Venturing a guess, this means that Rockhampton has a disbalance in the supply and demand. This is either founded on weak population growth, an oversupply of properties, higher trending unemployment or other factors. Making it an unsuitable investment area when benchmarked against a market which shows a stable growth rate pattern. For example, Casey City on the diagram below.
As such, even though in the past some property professionals considered Rockhampton as a solid investment market, there is no need for me to source additional data in order to take it off my list. Rockhampton has been hovering under the zero growth line for around 10 years and is more than likely not positioned to rebound to a level that would make it an investment-grade market any time soon.

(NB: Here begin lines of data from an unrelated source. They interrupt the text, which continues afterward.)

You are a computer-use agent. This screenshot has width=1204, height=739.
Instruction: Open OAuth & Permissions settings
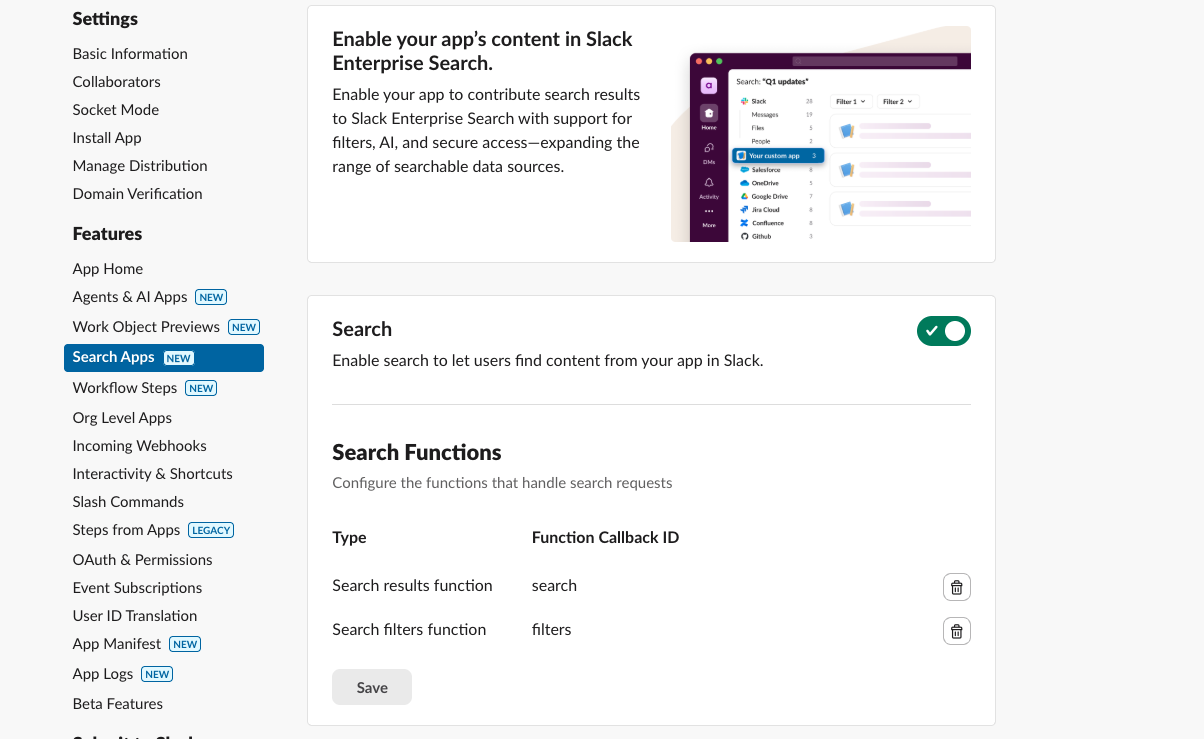tap(142, 559)
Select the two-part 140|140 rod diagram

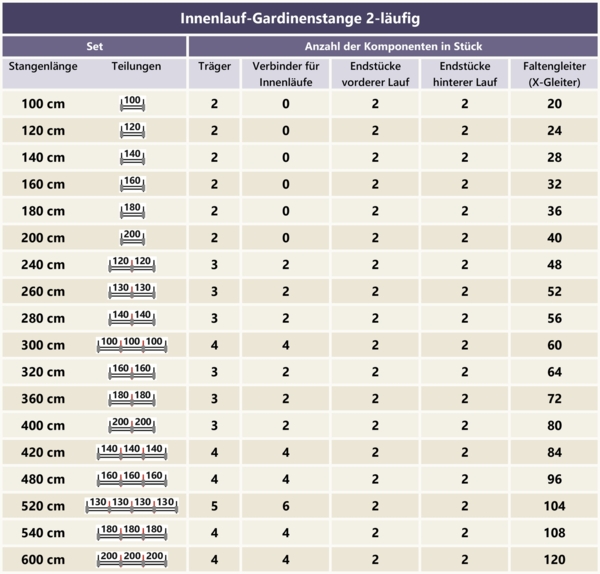click(x=132, y=317)
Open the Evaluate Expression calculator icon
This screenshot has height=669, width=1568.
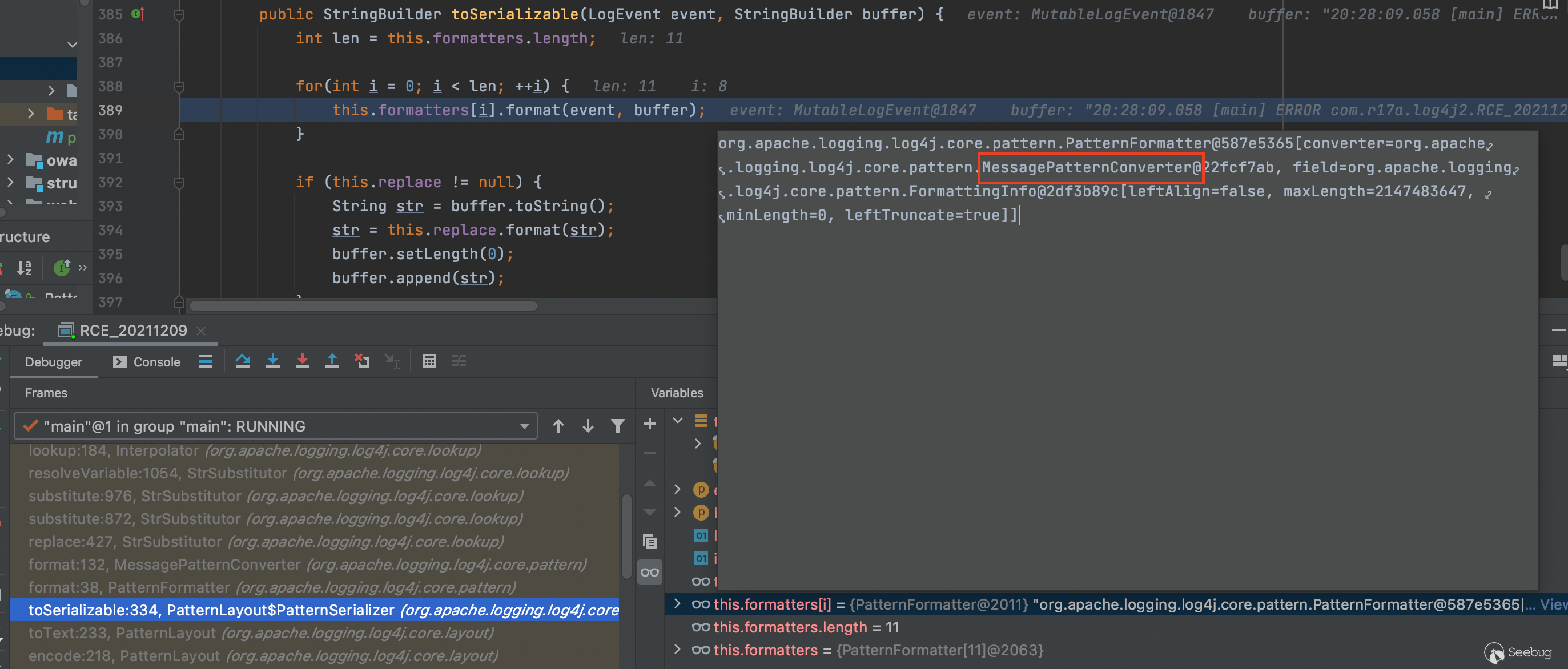(429, 361)

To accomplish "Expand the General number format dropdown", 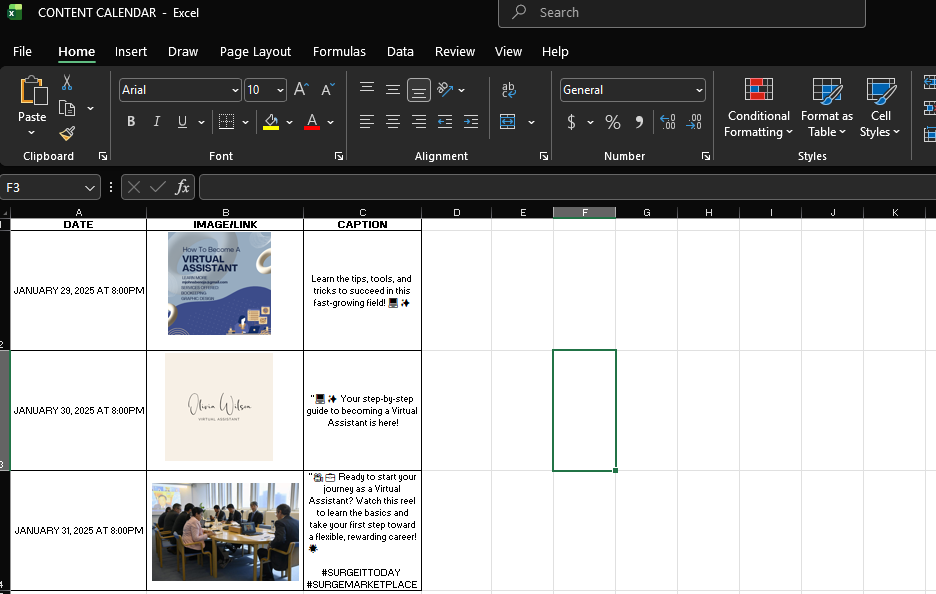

One critical aspect of knowing the ‘historical behaviour of the area’ is to ascertain the number of times the growth rate of the market has been negative. In addition to knowing the ‘stability’ of price changes, I would also find it very useful to know if the area has experienced negative growth on more than one occasion. Areas that continuously fall in the negative-growth category typically exhibit weak market fundamentals. These areas also often have an imbalanced relationship between supply and demand.
HtAG’s regression analysis suggests that external variables rarely have an impact on price growth within a particular area. As such, determining which variable (i.e. population growth, unemployment, building approvals, etc.) correlates best with price growth is a superfluous process. If one variable has a strong influence on price growth in a particular location, this influence cannot be replicated elsewhere.
Every property market is unique and there is no one hard and fast rule to model price trends. Growth and decline cycle is the only stable and unchanging component that applies to all property markets in Australia.
Using the GRC as a proxy to market fundamentals, we can ascertain the investment grade of an area quickly and intuitively.